AU10TIX is an “identity verification” company used by the likes of TikTok and X to confirm that users are who they claim to be. AU10TIX and companies like it collect and review sensitive private documents such as driver’s license information before users can register for a site or access some content.

Unfortunately, there is growing political interest in mandating identity or age verification before allowing people to access social media or adult material. EFF and others oppose these plans because they threaten both speech and privacy.
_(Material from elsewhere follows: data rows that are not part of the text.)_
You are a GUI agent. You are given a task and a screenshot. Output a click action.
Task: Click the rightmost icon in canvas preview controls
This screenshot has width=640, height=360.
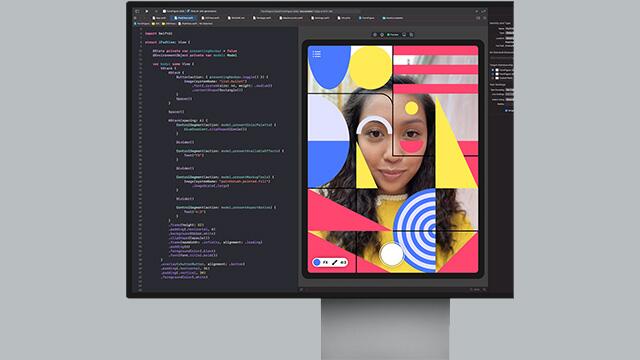(411, 35)
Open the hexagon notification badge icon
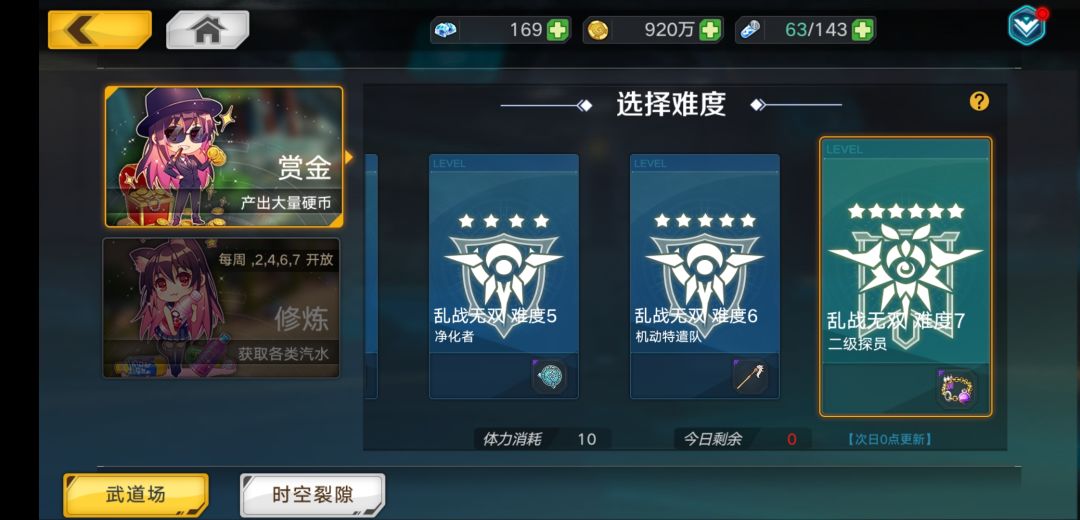Viewport: 1080px width, 520px height. point(1027,25)
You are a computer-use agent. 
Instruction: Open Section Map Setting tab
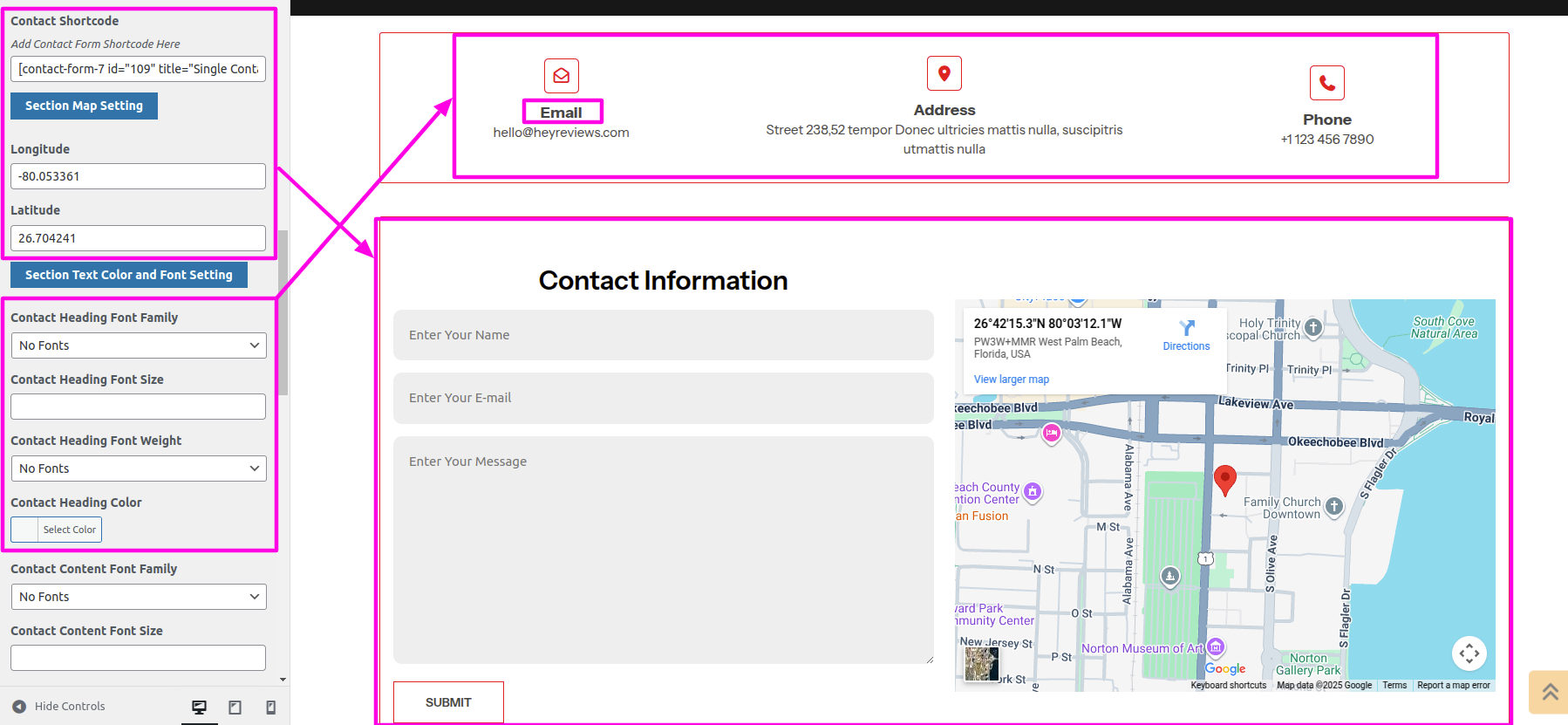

As we said in 2023, verification mandates would inevitably lead to more data breaches, potentially exposing government IDs as well as information about the sites that a user visits.

Look no further than the AU10TIX breach to see what we mean. According to a report by 404 Media in May, AU10TIX left login credentials exposed online for more than a year, allowing access to very sensitive user data.

404 Media details how a researcher gained access to the company’s logging platform, “which in turn contained links to data related to specific people who had uploaded their identity documents.” This included “the person’s name, date of birth, nationality, identification number, and the type of document uploaded such as a drivers’ license,” as well as images of those identity documents.

The AU10TIX breach did not seem to lead to exposure beyond what the researcher showed was possible. But AU10TIX and other companies must do a better job at locking down user data. More importantly, politicians must not create new privacy dangers by requiring identity and age verification.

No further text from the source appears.